We next address the unredacted email requested by the HOA. Tumelaire argues that the email is protected by work-product privilege. But because Tu-melaire’s attorney sent the email to the park owner’s attorney, any work-product privilege that may have protected it has been waived. See § 90.507, Fla. Stat. (2013) (providing that privilege is waived when confidential information is voluntarily disclosed); see also Kaplan v. Divosta Homes, L.P., 20 So.3d 459, 462 (Fla. 2d DCA 2009) (noting that homeowners’ voluntary disclosure of information to their next-door-neighbor’s relatives would waive privilege); Walker v. River City Logistics, Inc., 14 So.3d 1122, 1123 (Fla. 1st DCA 2009) (holding that voluntary disclosure of allegedly privileged documents waived privilege). Voluntary disclosure of alleged work product waives work-product privilege where that disclosure is inconsistent with maintaining secrecy from the disclosing party’s adversary — or, in other words, the disclosure substantially increases the chance that the opposing party will obtain the information. Visual Scene, Inc. v. Pilkington Bros., pic., 508 So.2d 437, 442 (Fla. 3d DCA 1987). And though an argument could be made that work-product privilege was not waived here because Tu-melaire and the park owner share common interests, see id., Tumelaire has not raised this argument and indeed any such argument would be undermined by her stance that she has no relationship with the park owner. Certiorari relief is not warranted on this claim.

Finally, we conclude the court properly allowed the disclosure of information on who hired Tumelaire’s accountant and the fees that he is being paid. Tume-laire has named the accountant as an expert in her case, and “where the discovery *600sought is directed to a party about the extent of that party’s relationship with a particular expert, the balance of the interests shifts in favor of allowing the pretrial discovery.” Allstate Ins. Co. v. Boecher, 733 So.2d 993, 997 (Fla.1999). No relief is warranted on this claim.

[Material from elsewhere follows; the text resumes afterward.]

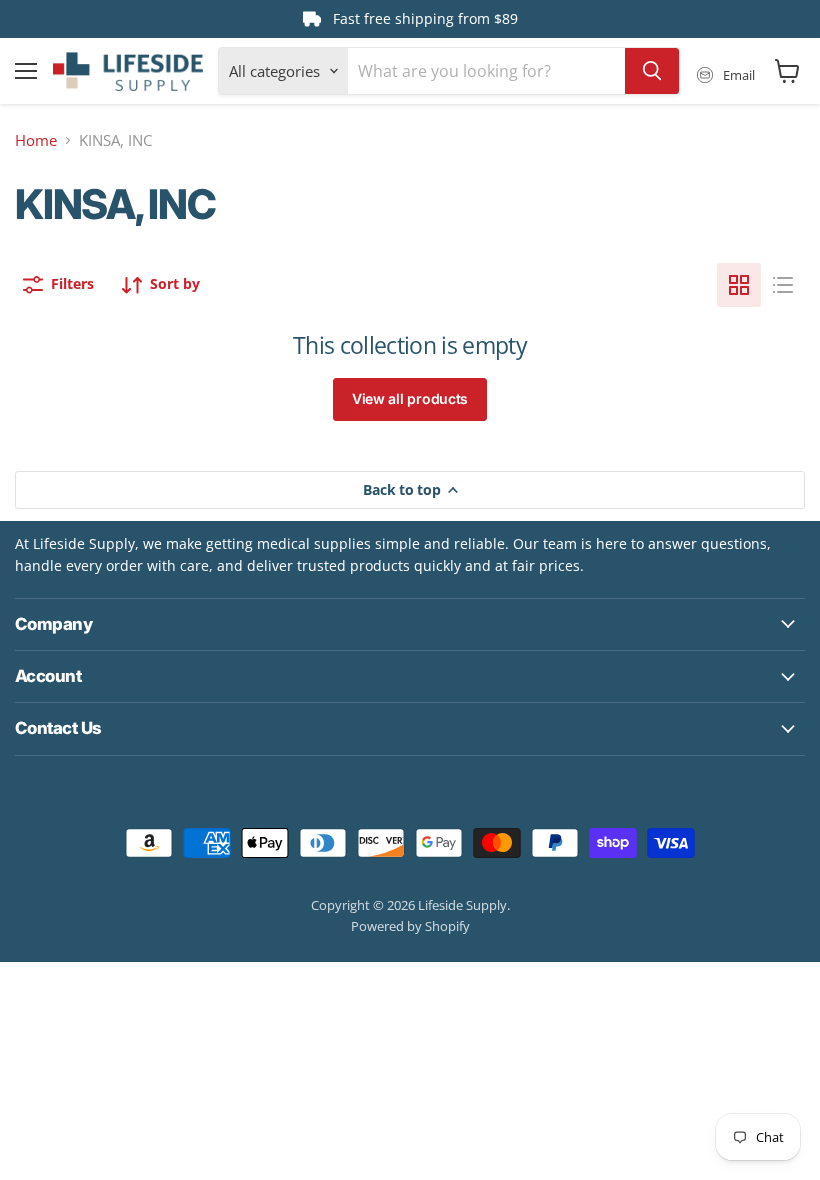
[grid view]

Accordingly, we grant the petition in part and quash the portion of the circuit court’s order requiring the disclosure of information about the fee arrangement between Tumelaire and her attorney. As to Tumelaire’s remaining claims, we deny the petition.

Granted in part and denied in part.

KELLY and WALLACE, JJ., Concur.

. The circuit court’s order addressed various other discovery issues as well, but Tumelaire only seeks review of the portion of the court's order addressing the motions to compel and the motion for protective order.